The issue of supersessionism is not a minor one, as if it pertained to non-essential matters of the faith. Rather, it relates to the core convictions of Christian theology. Dr. Ray Gannon, a close friend of GCFI, has accurately labeled it “the mother of all heresies.” Why? Because it calls into question the very character of God. Is God faithful to His promises? If God can change His mind with regard to His chosen and beloved people, Israel, then how much more easily can He change His mind about those of us who are Gentiles? Moreover, we are challenged to consider the identity of our God. The Christian conception of God is entirely built on the notion that the God of the New Testament was first the God of the Old Testament—the God of Israel. Does He still primarily remain the “God of Israel?” Or is that only His secondary identity now? The scandal of particularity reminds us that Jesus forever remains a Jewish man. We, as the corporate body of Messiah, cannot ignore this Jewish particularity. We must continue to resist supersessionism in all its various forms.

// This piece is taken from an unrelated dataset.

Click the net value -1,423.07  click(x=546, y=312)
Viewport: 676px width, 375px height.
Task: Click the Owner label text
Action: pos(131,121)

- The God of Israel and Christian Theology, Kendall Soulen. Fortress Press, 1996.
- Jesus and Israel: A Call for the Necessary Correction of Christian Teaching on the Jews, Jules Isaac. Translated from French into English by Holt, Rinehart and Winston, 1971.
- Introduction to Messianic Judaism: Its Ecclesial Context and Biblical Foundations, edited by David J. Rudolph and Joel Willits. Zondervan, 2013.
- Has the Church Replaced Israel?: A Theological Evaluation, Michael J. Vlach. B&H Publishing, 2010.
- “The ‘Israel of God’ in Galatians 6:16,” Jonathan Pratt. Detroit Baptist Seminary Journal, 23 (2018): 59-75.